-- Stated problem 1 --
What scholastic formulation does the passage on empiricism and the causal law quote for the old thought?

-- Excerpt --
* BEGIN *
Hence, if the causal law is, as empiricism to be consistent must maintain, only a general hypothesis which is necessarily subject to verification as experience progresses, then it is not impossible that in the course of experience events will appear that are not preceded or followed uniformly by others, and that accordingly cannot be regarded as causes or effects. According to this interpretation of the causal law, such exceptional events, whether in individual or in repeated cases of perception, must be just as possible as those which in the course of preceding experience have proved themselves to be members of series of constant sequence. On the basis of previous experience, we should only have the right to say that such exceptional cases are less probable; and we might from the same ground expect that, if they could be surely determined, they would only have to be regarded as exceptions to the rule and not, possibly, as signs of a misunderstood universal non-uniformity of occurrence. No one wants to maintain an empirical necessity, that is, a statement that so comprehends a present experience or an hypothesis developed on the basis of present experience that its contradictory is rationally impossible. An event preceded by no other immediately and uniformly as cause would, according to traditional usage, arise out of nothing. An event that was followed immediately and constantly by no other would accordingly be an event that remained without effect, and, did it pass away, it must disappear into nothing. The old thought, well known in its scholastic formulation, ex nihilo nihil fit, in nihilum nihil potest reverti, is only another expression for the causal law as we have interpreted it above. The contradictories to each of the clauses of the thought just formulated, that something can arise out of nothing and pass into nothing, remain therefore, as a consequence of empiricism, an improbable thought, to be sure, but none the less a thought to which a real possibility must be ascribed.
* END *
-- Stated problem 2 --
In the entries, rewrite the lines from the line with "You are a GUI" to the line with "Image resolution: width=800", changing "lock icon" to "padlock icon" and leaving everything else as it is.

-- Stored records --
* BEGIN *
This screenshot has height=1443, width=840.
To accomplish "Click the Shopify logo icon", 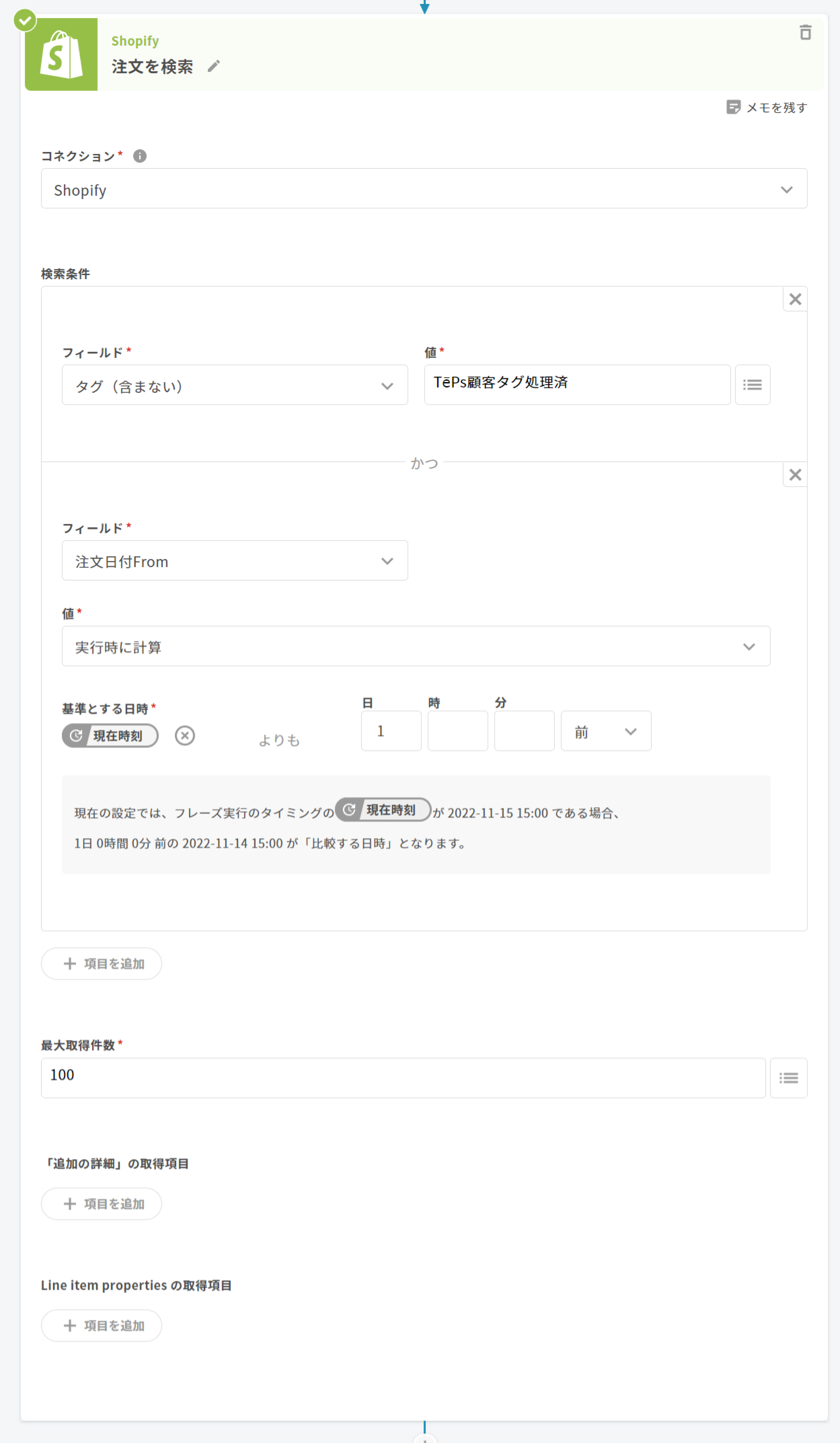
* END *
* BEGIN *
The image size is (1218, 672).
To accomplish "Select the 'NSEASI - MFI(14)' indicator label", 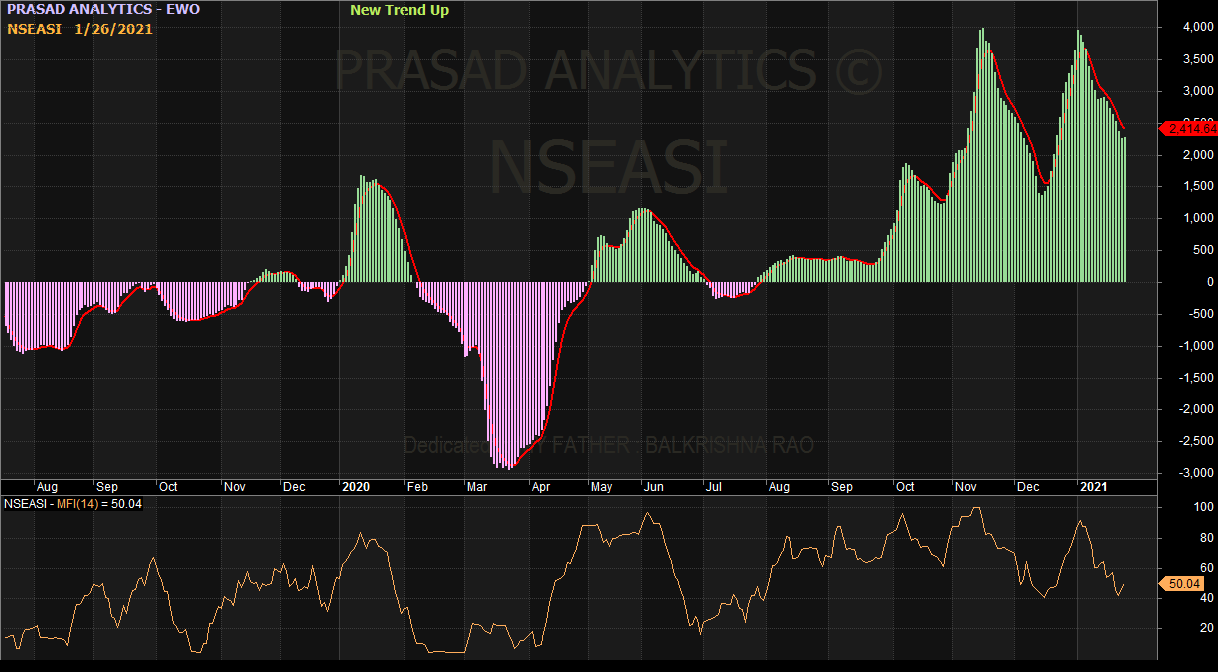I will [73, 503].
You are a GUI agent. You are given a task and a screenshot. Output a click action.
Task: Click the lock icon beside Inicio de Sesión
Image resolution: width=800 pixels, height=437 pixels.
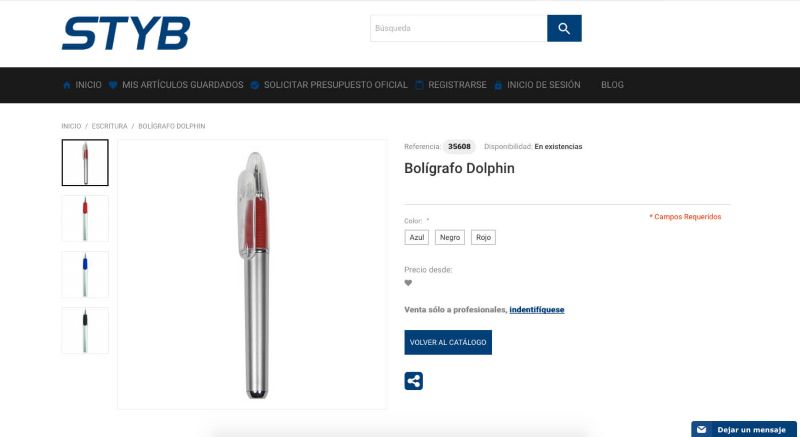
* END *
-- Written response 1 --
Ex nihilo nihil fit, in nihilum nihil potest reverti.

-- Written response 2 --
You are a GUI agent. You are given a task and a screenshot. Output a click action.
Task: Click the padlock icon beside Inicio de Sesión
Image resolution: width=800 pixels, height=437 pixels.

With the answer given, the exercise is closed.